## Work instructions
Return the following data exactly as it appears, beginning at the line that contains "This screenshot has height=561, width=1024." and stopping after the line that contains "click(366, 209)".

## Records to process
▶

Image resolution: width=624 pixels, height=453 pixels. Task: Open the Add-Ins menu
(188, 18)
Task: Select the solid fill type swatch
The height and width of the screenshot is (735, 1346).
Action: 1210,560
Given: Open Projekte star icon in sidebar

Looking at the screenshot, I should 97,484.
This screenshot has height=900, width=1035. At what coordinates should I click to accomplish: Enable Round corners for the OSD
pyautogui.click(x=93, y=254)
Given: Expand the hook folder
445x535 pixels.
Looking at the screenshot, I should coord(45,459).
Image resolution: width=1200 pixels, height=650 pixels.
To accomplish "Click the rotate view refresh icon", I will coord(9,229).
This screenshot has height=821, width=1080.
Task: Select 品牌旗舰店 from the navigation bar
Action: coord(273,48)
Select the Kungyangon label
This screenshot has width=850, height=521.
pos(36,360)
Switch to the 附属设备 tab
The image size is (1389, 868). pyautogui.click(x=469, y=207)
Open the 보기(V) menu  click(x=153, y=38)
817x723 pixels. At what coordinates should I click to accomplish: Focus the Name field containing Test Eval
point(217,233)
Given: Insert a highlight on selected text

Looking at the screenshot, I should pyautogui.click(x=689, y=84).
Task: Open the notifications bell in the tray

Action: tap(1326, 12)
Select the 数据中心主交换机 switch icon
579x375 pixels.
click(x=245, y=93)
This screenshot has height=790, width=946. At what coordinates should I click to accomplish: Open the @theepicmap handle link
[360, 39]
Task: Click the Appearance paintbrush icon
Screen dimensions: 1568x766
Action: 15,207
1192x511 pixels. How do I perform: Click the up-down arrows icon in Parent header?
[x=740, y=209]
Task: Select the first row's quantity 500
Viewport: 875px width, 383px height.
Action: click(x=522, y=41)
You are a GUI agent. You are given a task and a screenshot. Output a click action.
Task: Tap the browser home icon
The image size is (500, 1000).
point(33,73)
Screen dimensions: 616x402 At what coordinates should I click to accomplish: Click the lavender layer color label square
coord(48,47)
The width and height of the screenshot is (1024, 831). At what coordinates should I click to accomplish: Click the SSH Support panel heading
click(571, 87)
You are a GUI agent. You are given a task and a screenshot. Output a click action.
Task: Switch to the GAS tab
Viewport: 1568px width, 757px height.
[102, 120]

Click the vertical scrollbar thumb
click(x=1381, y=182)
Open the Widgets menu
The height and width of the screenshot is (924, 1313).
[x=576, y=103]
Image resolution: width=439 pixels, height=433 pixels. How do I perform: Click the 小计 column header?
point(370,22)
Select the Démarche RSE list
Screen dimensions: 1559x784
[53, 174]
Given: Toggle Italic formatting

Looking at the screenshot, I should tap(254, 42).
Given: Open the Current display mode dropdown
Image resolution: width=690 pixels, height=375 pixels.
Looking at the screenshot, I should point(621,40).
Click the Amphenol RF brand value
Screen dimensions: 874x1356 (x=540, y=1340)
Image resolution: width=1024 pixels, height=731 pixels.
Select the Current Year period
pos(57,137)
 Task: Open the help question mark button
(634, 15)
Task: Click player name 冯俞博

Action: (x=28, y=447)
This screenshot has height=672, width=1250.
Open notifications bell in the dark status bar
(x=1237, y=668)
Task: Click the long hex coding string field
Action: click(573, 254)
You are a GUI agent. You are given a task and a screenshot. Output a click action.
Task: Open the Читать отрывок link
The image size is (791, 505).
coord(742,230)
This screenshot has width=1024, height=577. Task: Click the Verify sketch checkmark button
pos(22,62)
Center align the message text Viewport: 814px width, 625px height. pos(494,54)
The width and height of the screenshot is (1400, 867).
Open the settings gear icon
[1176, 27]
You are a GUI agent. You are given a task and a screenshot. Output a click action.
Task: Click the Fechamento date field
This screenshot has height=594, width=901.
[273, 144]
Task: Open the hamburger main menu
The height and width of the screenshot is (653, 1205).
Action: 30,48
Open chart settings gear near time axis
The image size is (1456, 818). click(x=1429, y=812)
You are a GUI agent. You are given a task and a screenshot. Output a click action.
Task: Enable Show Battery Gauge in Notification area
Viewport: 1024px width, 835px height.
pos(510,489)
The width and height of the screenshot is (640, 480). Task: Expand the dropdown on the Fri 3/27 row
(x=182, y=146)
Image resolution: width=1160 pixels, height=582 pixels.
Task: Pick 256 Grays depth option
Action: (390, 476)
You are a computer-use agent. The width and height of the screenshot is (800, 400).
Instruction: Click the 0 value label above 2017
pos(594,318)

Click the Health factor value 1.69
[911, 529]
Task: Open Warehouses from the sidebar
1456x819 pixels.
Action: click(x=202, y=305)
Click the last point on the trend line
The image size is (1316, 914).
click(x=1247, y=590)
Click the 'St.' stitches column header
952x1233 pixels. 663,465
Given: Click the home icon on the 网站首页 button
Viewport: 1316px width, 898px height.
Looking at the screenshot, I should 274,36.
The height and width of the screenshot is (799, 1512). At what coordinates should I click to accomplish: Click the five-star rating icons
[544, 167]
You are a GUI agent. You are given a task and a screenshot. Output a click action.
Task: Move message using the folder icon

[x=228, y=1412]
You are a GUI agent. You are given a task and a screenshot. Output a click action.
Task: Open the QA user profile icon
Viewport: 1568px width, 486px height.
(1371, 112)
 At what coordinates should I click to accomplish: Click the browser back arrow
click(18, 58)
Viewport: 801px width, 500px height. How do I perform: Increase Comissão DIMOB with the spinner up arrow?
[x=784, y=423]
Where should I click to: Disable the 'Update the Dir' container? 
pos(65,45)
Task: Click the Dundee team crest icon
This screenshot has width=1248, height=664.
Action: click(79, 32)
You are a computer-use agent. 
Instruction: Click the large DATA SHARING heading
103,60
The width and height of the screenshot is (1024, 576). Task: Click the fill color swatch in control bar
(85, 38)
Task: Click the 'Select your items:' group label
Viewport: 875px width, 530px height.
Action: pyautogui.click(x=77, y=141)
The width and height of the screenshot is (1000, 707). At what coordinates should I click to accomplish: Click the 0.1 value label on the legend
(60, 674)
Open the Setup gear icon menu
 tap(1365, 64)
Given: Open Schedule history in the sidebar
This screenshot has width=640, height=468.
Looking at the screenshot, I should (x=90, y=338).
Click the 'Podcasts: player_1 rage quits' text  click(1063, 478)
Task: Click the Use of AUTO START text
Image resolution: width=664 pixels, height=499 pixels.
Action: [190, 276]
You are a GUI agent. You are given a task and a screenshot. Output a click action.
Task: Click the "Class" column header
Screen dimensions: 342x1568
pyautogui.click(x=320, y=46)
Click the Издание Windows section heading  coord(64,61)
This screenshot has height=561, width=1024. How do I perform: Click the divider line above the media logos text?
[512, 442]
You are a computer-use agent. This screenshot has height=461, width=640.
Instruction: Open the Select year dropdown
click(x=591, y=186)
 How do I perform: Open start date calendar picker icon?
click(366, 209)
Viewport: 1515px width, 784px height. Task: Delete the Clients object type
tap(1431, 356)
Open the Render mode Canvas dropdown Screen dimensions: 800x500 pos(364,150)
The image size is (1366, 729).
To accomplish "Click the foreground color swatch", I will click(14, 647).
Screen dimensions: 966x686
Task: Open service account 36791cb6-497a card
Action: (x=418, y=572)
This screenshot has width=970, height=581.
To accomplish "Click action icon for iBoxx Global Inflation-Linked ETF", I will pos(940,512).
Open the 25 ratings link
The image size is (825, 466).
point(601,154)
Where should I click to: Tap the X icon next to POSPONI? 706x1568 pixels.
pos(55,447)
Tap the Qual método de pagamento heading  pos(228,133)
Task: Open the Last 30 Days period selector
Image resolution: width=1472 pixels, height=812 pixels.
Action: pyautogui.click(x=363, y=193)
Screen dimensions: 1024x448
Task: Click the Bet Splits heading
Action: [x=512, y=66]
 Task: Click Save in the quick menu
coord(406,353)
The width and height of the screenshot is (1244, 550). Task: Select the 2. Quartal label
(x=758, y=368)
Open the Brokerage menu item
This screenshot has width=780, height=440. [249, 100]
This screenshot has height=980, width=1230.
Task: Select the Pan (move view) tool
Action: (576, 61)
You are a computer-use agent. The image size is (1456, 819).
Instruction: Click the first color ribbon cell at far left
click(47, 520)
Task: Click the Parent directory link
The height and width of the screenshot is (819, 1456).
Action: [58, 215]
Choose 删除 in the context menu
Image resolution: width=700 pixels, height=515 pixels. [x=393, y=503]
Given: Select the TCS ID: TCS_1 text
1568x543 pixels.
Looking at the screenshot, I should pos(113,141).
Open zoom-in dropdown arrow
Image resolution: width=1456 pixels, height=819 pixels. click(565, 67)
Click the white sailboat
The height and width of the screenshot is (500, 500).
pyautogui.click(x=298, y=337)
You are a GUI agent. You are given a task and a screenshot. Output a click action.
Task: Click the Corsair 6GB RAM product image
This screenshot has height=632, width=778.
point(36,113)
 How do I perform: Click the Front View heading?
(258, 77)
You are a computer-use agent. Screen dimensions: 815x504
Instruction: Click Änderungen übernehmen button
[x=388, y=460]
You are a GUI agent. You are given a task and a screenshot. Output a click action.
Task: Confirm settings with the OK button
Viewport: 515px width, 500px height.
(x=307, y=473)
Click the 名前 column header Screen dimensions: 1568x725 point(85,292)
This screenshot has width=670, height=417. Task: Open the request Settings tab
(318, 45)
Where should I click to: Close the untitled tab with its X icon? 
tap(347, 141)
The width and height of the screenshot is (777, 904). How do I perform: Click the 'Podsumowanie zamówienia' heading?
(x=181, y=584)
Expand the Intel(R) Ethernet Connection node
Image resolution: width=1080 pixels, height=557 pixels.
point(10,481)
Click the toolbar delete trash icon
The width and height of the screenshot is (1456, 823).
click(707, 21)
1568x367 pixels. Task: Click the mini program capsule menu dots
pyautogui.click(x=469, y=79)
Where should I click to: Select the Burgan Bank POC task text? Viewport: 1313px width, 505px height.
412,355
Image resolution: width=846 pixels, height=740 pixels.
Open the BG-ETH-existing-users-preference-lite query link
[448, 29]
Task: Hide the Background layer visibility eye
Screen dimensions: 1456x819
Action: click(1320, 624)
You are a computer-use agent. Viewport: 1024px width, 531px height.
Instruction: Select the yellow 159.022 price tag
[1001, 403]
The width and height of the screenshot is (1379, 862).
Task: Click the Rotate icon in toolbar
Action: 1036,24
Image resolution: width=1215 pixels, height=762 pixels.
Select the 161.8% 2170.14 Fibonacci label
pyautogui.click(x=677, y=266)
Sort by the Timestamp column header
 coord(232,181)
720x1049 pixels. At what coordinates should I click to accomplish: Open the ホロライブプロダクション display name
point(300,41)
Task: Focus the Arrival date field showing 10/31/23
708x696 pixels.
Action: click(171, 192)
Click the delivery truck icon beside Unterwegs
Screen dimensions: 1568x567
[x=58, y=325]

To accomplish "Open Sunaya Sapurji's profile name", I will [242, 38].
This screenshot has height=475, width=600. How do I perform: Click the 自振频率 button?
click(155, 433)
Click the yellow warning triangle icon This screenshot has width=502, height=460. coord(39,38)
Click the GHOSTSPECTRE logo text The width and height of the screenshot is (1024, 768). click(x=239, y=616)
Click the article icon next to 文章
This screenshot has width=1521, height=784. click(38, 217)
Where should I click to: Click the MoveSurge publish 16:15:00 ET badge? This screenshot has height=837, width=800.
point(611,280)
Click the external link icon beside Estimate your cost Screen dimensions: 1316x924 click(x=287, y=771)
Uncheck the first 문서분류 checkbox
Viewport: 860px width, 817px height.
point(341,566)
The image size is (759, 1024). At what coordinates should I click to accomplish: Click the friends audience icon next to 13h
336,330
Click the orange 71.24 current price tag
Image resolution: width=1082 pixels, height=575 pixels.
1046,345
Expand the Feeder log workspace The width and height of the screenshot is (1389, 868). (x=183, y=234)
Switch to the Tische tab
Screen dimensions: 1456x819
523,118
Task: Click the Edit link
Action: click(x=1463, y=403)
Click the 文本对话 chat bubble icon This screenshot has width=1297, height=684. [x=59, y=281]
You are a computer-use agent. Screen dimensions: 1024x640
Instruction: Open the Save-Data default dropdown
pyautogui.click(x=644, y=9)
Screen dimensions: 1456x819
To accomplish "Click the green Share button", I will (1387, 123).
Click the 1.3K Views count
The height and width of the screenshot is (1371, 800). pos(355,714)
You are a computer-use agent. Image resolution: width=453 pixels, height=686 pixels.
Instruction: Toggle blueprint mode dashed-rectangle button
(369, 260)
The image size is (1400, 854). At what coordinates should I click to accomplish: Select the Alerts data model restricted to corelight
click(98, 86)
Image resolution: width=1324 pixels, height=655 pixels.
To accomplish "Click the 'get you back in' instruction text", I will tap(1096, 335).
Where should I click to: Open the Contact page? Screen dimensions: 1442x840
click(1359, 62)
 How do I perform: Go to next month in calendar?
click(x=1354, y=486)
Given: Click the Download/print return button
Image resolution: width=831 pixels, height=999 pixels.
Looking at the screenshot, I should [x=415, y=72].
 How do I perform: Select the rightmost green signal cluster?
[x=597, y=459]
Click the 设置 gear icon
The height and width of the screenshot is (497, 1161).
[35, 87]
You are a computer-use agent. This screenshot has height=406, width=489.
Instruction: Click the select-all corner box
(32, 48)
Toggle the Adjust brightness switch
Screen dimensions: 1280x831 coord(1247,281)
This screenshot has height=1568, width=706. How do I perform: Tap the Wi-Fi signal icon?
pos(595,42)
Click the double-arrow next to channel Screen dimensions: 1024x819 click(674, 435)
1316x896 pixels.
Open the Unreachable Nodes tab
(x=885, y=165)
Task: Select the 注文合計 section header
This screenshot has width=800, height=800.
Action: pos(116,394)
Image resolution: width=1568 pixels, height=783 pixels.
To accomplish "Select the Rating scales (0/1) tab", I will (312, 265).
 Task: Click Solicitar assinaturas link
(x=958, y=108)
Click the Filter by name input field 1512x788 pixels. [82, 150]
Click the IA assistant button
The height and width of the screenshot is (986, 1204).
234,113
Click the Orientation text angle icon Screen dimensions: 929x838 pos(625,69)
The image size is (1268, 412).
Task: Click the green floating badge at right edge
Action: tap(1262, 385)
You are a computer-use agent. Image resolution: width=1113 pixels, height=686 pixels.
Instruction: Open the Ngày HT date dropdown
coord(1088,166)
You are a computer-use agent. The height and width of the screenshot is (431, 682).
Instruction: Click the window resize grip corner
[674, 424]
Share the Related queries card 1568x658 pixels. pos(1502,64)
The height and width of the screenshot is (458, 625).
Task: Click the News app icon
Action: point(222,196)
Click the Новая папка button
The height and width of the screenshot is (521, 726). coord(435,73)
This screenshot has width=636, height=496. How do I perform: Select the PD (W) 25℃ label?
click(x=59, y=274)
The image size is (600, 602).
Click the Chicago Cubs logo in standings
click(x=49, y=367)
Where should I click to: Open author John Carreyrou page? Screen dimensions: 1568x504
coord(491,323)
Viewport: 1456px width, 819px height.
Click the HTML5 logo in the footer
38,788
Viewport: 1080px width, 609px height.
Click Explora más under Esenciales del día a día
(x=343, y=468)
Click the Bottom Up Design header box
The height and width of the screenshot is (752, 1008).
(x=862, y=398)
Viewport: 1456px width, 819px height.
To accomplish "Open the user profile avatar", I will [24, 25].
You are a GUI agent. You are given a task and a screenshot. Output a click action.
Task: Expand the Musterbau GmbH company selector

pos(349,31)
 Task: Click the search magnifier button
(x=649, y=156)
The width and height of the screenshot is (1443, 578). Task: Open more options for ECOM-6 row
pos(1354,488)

◀

## Task response
This screenshot has height=561, width=1024. How do I perform: Click the divider line above the media logos text?
[512, 442]
You are a computer-use agent. This screenshot has height=461, width=640.
Instruction: Open the Select year dropdown
click(x=591, y=186)
 How do I perform: Open start date calendar picker icon?
click(366, 209)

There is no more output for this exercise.